In the last six years of wandering his Central Long Beach neighborhood looking for scenes of contemporary urban life–often with a vintage 35mm Olympus in hand–his camera lens has been met with everything from confusion to concern (some kids he was snapping as they played soccer at dusty Chittick Field even asked if he was trying to hack their Myspace).
But Kelley has nothing to hide. He calms their fears, reassuring them he’s just a local photographer with no alterior motives. Sometimes, he returns to the scene another day with prints for his subjects. It’s extra effort that’s well worth it for Kelley, whose breathtaking black-and-white documentary photos of Long Beach life will be on display at Common Gallery starting Saturday.
“I love the challenge of taking a photo of someone who is a stranger. It’s not easy…I had to earn these shots,” he says. “My pet peeve is photographers that become well-known for taking photos of their friends.”
Inspired by the Historical Society of Long Beach and its extensive collection of vintage photographs from the city’s early 20th-century heydey, Kelley tries to capture moments that define modern Long Beach–a city that though in his blood, he has only lived in since 2007. Raised in Chino Hills by Long Beach-bred parents, Kelley grew up visiting extended family in the city and hearing tales about a Long Beach he never really had the opportunity to know.

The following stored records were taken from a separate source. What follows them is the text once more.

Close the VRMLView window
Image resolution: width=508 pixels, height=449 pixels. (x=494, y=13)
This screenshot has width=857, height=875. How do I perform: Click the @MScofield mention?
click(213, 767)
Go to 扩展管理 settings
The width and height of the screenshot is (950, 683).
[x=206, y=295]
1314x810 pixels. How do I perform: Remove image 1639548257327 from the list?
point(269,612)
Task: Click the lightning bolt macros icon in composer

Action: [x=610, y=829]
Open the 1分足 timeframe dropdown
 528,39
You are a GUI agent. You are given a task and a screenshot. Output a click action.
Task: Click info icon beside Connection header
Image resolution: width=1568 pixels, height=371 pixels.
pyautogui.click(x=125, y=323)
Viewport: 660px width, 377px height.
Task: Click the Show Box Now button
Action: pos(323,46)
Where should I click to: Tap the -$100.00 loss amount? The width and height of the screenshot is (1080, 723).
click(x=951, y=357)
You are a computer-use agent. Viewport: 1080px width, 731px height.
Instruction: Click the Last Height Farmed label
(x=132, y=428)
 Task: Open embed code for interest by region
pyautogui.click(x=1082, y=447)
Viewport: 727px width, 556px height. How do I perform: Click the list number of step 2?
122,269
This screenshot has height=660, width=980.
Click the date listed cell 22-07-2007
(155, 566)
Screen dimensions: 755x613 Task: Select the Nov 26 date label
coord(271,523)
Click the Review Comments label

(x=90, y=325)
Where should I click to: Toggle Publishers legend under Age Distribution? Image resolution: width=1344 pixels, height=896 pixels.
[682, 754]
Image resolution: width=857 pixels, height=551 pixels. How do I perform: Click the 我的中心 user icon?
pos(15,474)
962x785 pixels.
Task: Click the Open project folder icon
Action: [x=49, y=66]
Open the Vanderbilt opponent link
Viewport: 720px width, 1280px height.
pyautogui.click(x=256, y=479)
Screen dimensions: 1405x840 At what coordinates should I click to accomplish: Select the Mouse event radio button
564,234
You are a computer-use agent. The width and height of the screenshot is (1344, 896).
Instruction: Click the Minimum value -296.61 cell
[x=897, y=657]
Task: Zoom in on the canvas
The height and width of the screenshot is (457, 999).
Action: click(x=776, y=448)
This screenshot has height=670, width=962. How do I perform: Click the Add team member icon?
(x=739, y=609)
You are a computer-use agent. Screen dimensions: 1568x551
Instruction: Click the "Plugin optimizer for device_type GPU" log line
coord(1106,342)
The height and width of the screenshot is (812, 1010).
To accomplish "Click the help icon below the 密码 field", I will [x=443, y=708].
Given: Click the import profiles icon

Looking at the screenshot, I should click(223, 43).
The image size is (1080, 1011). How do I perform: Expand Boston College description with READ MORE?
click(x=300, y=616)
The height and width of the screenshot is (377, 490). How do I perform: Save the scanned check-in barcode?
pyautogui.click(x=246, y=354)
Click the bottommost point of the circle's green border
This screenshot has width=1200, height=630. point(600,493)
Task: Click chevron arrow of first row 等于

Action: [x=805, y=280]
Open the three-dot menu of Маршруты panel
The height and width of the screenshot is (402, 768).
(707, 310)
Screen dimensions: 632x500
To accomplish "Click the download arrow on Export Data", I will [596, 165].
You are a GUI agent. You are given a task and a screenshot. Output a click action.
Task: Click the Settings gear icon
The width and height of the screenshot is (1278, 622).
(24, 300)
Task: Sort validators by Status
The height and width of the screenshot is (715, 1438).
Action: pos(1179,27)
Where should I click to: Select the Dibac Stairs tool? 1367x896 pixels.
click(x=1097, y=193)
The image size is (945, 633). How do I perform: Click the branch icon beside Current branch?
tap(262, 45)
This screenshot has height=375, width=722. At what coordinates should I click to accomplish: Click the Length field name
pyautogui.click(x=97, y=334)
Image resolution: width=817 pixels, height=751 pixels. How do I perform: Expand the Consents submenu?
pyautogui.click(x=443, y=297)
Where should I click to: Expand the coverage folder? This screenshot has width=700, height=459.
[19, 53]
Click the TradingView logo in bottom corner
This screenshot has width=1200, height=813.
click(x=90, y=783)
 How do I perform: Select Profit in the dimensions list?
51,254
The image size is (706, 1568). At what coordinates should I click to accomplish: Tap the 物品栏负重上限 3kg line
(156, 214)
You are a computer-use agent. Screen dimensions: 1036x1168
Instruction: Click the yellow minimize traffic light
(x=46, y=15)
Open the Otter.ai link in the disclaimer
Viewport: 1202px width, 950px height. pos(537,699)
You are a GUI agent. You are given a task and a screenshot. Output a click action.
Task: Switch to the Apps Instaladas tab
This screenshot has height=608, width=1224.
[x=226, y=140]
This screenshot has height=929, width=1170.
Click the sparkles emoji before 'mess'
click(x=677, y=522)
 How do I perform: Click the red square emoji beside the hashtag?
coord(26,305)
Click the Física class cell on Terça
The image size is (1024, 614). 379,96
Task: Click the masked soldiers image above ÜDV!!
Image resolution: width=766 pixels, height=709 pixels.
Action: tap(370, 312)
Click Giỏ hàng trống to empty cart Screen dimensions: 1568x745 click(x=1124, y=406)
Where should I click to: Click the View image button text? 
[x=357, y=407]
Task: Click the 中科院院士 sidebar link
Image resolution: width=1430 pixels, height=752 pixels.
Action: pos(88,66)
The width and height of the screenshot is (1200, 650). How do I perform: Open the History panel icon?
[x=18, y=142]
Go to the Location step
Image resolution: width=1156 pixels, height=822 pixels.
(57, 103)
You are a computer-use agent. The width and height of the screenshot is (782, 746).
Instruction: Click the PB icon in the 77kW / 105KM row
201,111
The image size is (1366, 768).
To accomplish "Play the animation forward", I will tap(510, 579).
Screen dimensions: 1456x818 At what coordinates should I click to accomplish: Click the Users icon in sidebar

After graduating from Brooks Institute in Santa Barbara with a degree in photojournalism, Kelley–a lifelong skateboarder–moved to Long Beach while interning at the Orange County Register. Surrounded by the technical aspects of his craft on a daily basis, he felt even more compelled to use his spare time to return to photography as an artform. It was then that he decided to start taking the photos that for the next month will be presented as Long Beach Life: Documentary Photography, the 26 year-old’s first solo show.
“Part of the motivation was that I’ve heard so many stories about Long Beach because my family is from here, but I have no personal connection since I didn’t grow up here,” he says. “I guess this was my way of getting to know the city.”
Kelley’s exhibition will include nearly 30 digital and film photographs printed in varying sizes on hot-pressed archival cotton paper, with everything from sidewalk haircuts to machete-weilding Cambodian chefs to men in tutus showing Long Beach in all its eclectic, ethnic glory. A skateboard company even made limited-edition t-shirts featuring one of the featured photos.
Still, Kelley feels like his work is not done. There is so much more to see and more unspoken moments to document in the name of preserving the images of this generation so that they can be remembered by the next.
“What about us?” he says, noting that he would love to see his images included in the Historical Society’s archives one day. “When poeple forty years from now look back on photos from Long Beach in 2013, what will they see? Where are our photos?”
Long Beach Life: Documentary Photography by Drew A. Kelley will be on display from March 9 through March 30 at Common Gallery, 350 E. 3rd St.